-- Exercise objective --
Each of the records below must be reproduced verbatim.

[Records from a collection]
- - -
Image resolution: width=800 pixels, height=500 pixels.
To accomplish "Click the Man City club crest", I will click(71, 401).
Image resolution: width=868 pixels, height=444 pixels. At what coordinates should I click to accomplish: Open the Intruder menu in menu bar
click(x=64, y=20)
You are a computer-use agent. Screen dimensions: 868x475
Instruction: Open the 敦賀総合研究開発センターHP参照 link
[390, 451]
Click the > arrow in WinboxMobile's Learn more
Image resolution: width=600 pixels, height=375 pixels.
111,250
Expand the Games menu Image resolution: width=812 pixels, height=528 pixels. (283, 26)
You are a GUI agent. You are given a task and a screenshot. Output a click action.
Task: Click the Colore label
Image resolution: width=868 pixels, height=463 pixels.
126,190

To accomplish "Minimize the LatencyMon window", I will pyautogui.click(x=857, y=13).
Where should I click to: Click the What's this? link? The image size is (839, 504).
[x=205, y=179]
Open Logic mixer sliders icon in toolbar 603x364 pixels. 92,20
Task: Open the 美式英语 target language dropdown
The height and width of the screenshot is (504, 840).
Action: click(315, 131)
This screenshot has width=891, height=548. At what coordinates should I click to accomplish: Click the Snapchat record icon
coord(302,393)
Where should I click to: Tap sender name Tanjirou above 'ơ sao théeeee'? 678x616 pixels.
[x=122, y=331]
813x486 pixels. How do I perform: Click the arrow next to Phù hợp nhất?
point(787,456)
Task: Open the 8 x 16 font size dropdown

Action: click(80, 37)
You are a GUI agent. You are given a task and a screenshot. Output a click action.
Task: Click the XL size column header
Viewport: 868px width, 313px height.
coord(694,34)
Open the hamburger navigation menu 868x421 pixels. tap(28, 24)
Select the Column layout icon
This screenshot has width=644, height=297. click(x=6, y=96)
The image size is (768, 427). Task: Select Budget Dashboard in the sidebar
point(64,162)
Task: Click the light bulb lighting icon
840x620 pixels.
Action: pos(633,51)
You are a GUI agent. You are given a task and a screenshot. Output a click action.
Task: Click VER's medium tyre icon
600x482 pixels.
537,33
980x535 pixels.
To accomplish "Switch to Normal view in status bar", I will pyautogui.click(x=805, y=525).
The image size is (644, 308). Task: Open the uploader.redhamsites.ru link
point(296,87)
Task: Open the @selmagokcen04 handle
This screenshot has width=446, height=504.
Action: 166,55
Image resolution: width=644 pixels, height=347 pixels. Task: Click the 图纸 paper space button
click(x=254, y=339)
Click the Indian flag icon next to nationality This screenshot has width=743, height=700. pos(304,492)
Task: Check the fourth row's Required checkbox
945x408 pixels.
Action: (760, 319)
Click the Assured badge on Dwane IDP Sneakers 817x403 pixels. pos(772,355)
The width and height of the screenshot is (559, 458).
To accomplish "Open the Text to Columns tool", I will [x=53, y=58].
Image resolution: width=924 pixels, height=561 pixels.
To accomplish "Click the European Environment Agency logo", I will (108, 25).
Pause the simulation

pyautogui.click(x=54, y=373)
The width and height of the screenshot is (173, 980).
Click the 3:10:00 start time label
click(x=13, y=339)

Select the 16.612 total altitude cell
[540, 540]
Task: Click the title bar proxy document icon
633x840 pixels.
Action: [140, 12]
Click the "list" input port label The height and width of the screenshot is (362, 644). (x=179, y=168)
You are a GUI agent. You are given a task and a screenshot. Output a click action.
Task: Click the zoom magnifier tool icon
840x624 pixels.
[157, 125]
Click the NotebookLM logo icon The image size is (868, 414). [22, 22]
- - -
-- Result --
Image resolution: width=800 pixels, height=500 pixels.
To accomplish "Click the Man City club crest", I will click(71, 401).
Image resolution: width=868 pixels, height=444 pixels. At what coordinates should I click to accomplish: Open the Intruder menu in menu bar
click(x=64, y=20)
You are a computer-use agent. Screen dimensions: 868x475
Instruction: Open the 敦賀総合研究開発センターHP参照 link
[390, 451]
Click the > arrow in WinboxMobile's Learn more
Image resolution: width=600 pixels, height=375 pixels.
111,250
Expand the Games menu Image resolution: width=812 pixels, height=528 pixels. (283, 26)
You are a GUI agent. You are given a task and a screenshot. Output a click action.
Task: Click the Colore label
Image resolution: width=868 pixels, height=463 pixels.
126,190

To accomplish "Minimize the LatencyMon window", I will pyautogui.click(x=857, y=13).
Where should I click to: Click the What's this? link? The image size is (839, 504).
[x=205, y=179]
Open Logic mixer sliders icon in toolbar 603x364 pixels. 92,20
Task: Open the 美式英语 target language dropdown
The height and width of the screenshot is (504, 840).
Action: click(315, 131)
This screenshot has width=891, height=548. At what coordinates should I click to accomplish: Click the Snapchat record icon
coord(302,393)
Where should I click to: Tap sender name Tanjirou above 'ơ sao théeeee'? 678x616 pixels.
[x=122, y=331]
813x486 pixels. How do I perform: Click the arrow next to Phù hợp nhất?
point(787,456)
Task: Open the 8 x 16 font size dropdown

Action: click(80, 37)
You are a GUI agent. You are given a task and a screenshot. Output a click action.
Task: Click the XL size column header
Viewport: 868px width, 313px height.
coord(694,34)
Open the hamburger navigation menu 868x421 pixels. tap(28, 24)
Select the Column layout icon
This screenshot has width=644, height=297. click(x=6, y=96)
The image size is (768, 427). Task: Select Budget Dashboard in the sidebar
point(64,162)
Task: Click the light bulb lighting icon
840x620 pixels.
Action: pos(633,51)
You are a GUI agent. You are given a task and a screenshot. Output a click action.
Task: Click VER's medium tyre icon
600x482 pixels.
537,33
980x535 pixels.
To accomplish "Switch to Normal view in status bar", I will pyautogui.click(x=805, y=525).
The image size is (644, 308). Task: Open the uploader.redhamsites.ru link
point(296,87)
Task: Open the @selmagokcen04 handle
This screenshot has width=446, height=504.
Action: 166,55
Image resolution: width=644 pixels, height=347 pixels. Task: Click the 图纸 paper space button
click(x=254, y=339)
Click the Indian flag icon next to nationality This screenshot has width=743, height=700. pos(304,492)
Task: Check the fourth row's Required checkbox
945x408 pixels.
Action: (760, 319)
Click the Assured badge on Dwane IDP Sneakers 817x403 pixels. pos(772,355)
The width and height of the screenshot is (559, 458).
To accomplish "Open the Text to Columns tool", I will [x=53, y=58].
Image resolution: width=924 pixels, height=561 pixels.
To accomplish "Click the European Environment Agency logo", I will (108, 25).
Pause the simulation

pyautogui.click(x=54, y=373)
The width and height of the screenshot is (173, 980).
Click the 3:10:00 start time label
click(x=13, y=339)

Select the 16.612 total altitude cell
[540, 540]
Task: Click the title bar proxy document icon
633x840 pixels.
Action: [140, 12]
Click the "list" input port label The height and width of the screenshot is (362, 644). (x=179, y=168)
You are a GUI agent. You are given a task and a screenshot. Output a click action.
Task: Click the zoom magnifier tool icon
840x624 pixels.
[157, 125]
Click the NotebookLM logo icon The image size is (868, 414). [22, 22]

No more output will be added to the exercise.